-- Data section follows --

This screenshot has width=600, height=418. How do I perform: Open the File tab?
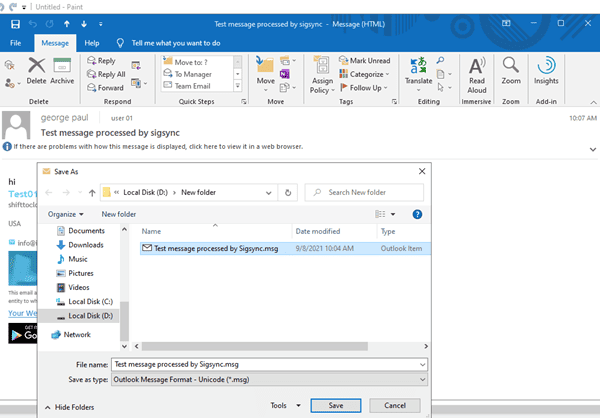tap(16, 43)
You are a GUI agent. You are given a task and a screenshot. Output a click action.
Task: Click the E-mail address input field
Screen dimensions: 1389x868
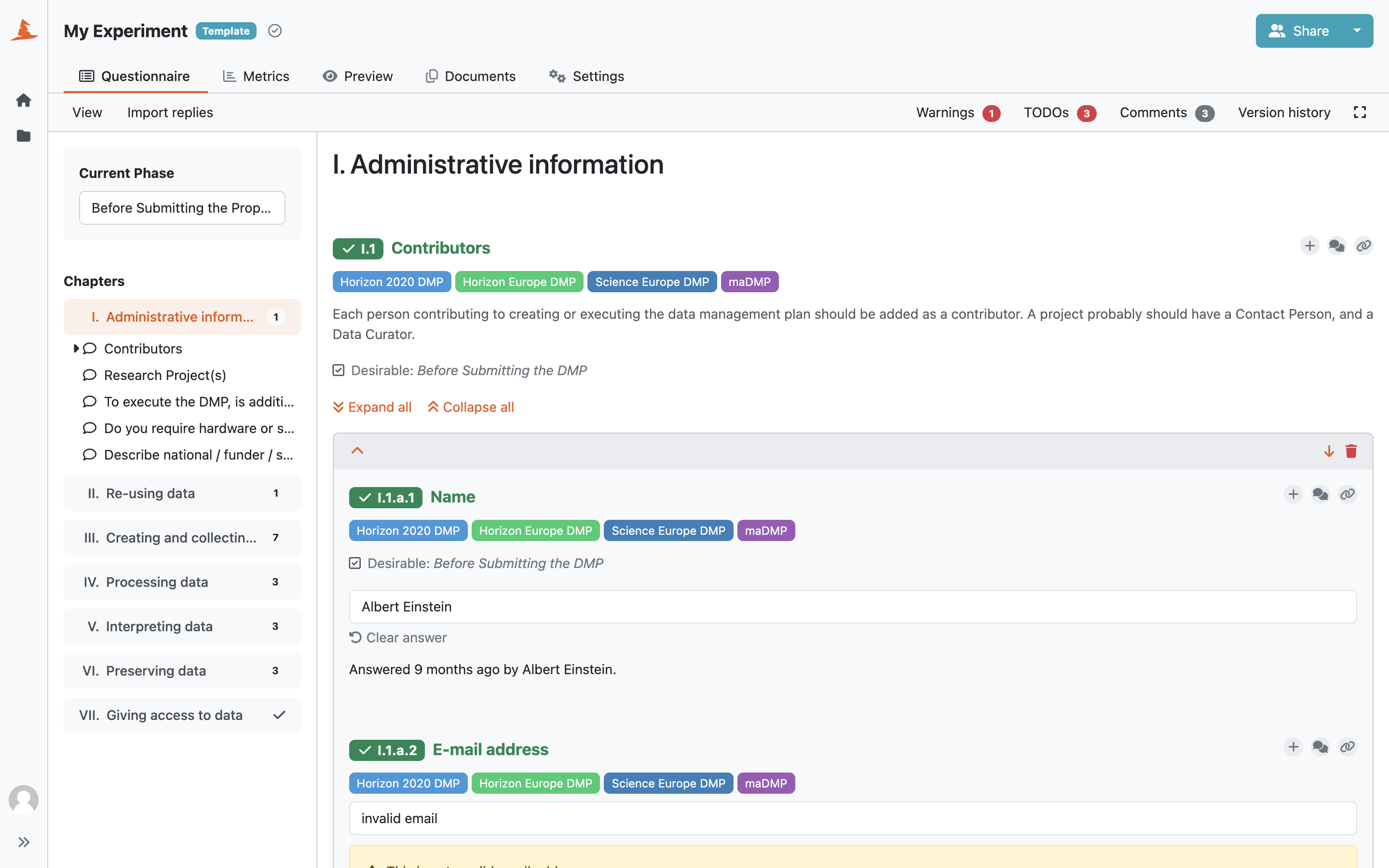point(852,819)
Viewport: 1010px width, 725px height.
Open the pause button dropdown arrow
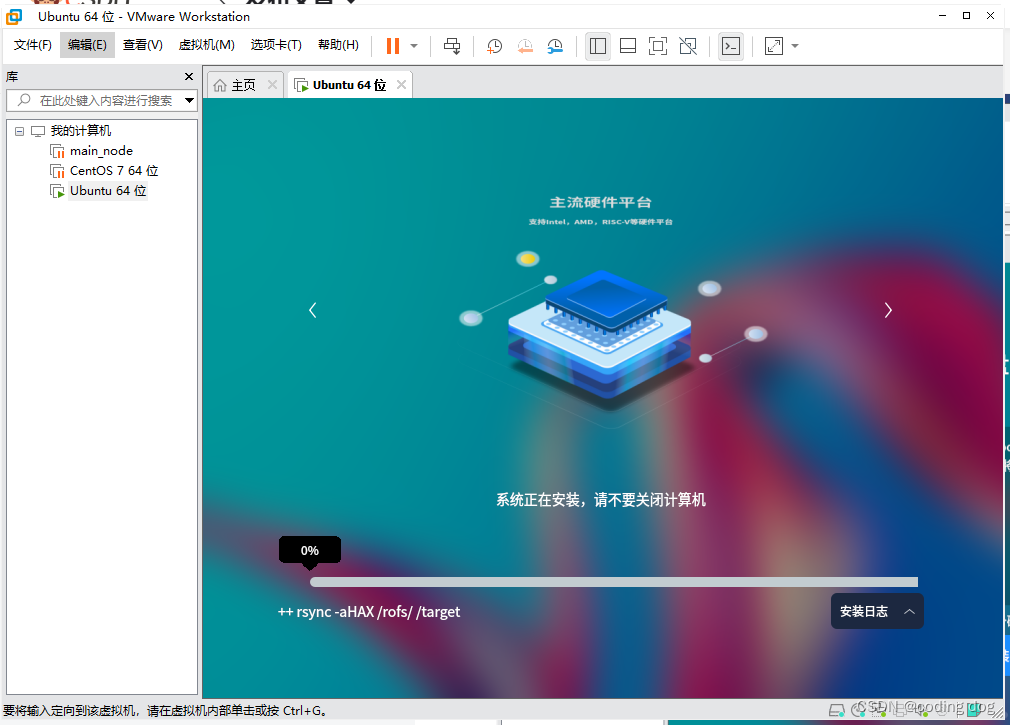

-- Data section concluded --

| Exercise brief |
Restate the lines of the records exactly, starting at the first and stopping after the line with "Task: Click the E-mail address input field". Leave out any picture.

| Exercise answer |
This screenshot has width=600, height=418. How do I perform: Open the File tab?
tap(16, 43)
You are a GUI agent. You are given a task and a screenshot. Output a click action.
Task: Click the E-mail address input field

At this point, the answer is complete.